You also may need outside help if your kids are in public school. This is why places like Kumon and Sylvan and a million other people, tutors, and teachers are making a great living. I know people who spent thousands and thousands of dollars on attorneys to get their children appropriate services in public school.
Even if you don’t get outside help, you’re still the one who has to sit there and help your child through homework. If you combine regular homework with some extra tutoring or enrichment to give your child a good education, the time you’d spend on that ends up being not much less than what you’d have spent just doing regular homeschool.

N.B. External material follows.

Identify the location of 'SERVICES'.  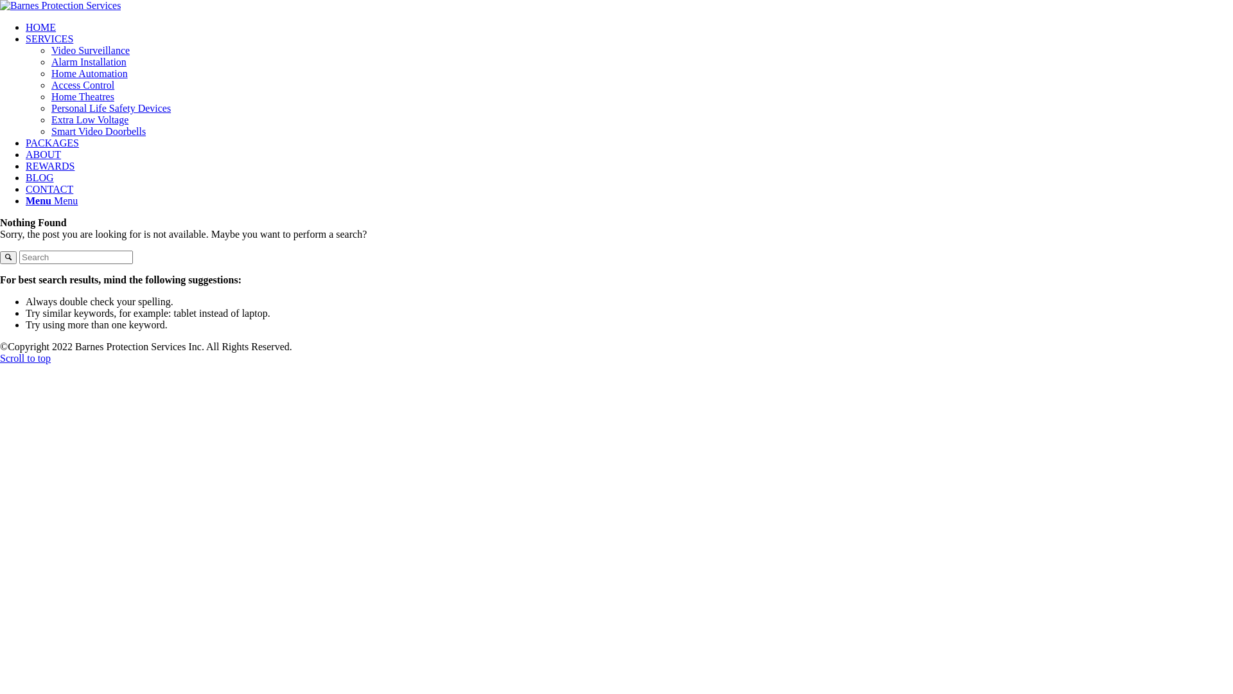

You also don’t win any popularity contests when you go to public school and 1) dump your kids back into the system when they’re below “grade level” or 2) dump your kids back into the system when they’re so far ahead that they’re sitting in class bored.
You’ll need to do this if your kids are in public school anyway, because they’re sure not going to learn it there. Even if the teacher assigns it, you’ll be the one going over it for their homework assignments.
The upside to public school is that the extended relatives probably won’t use holidays as the time to grill your kids about what they do or do not know.
Every scrap of support you get from the public-school community will be what you fought for. So your kids go to public school…well, is it the best public school in your area? What about public schools in other areas? Did your child get into the “right” magnet school? What about the middle school or high school that your child will be going to? Does it offer the “right” classes and have the “right” test scores?
Then you’ll meet people who are sending their children to private school, or who are homeschooling, who will judge you for putting your child in public school.
I think it’s a really mind-blowing thing for people who are new to homeschooling when they realize that homeschoolers are a mixed-up bunch, though. Sometimes I think the only thing homeschoolers have in common is that all of us didn’t fit into the public-school mold. But, the reasons why we chose something other than public school vary so much that there just isn’t a realistic pigeon-hole to put us into.
Public schooling isn’t a cure-all, either. For the love of Pete, don’t dump your kid into public school and think all your problems will be solved. Public schools are having a hard enough time trying to deal with average kids. Even the most dedicated, best teacher would need a magic wand to fix all your kid’s issues in the time you think it should take. The reality is that if your child is having problems and you dump him/her back into public school, you can typically expect it to take around a year for an evaluation to even happen. Then you’ll need to have a bunch of meetings about the results of the evaluation, and a bunch of planning, and then you’ll probably need to either become incredibly well informed about how to work the bureaucracy of the school system, or you’ll need to hire $omeone to help you do it.
I don’t think homeschool is the right choice for everyone. Homeschooling is certainly not an easy choice. If it fits you, it’s great. If it doesn’t fit you, then don’t do it. But don’t kid yourself that public school is easier than homeschool.
Even if your child is in public school, you as the parent still have the ultimate responsibility to ensure that your child is educated. If you shirk that responsibility, then it might feel easier for a while, but eventually it’s going to catch up to you. I think this is true no matter what the ability of your child. This is especially true if your child is either “behind” or “ahead.” If your child is average, you’ll have an easier time of it, but you’d also have an easier time of it in homeschool, and statistically homeschool provides a better education than public school.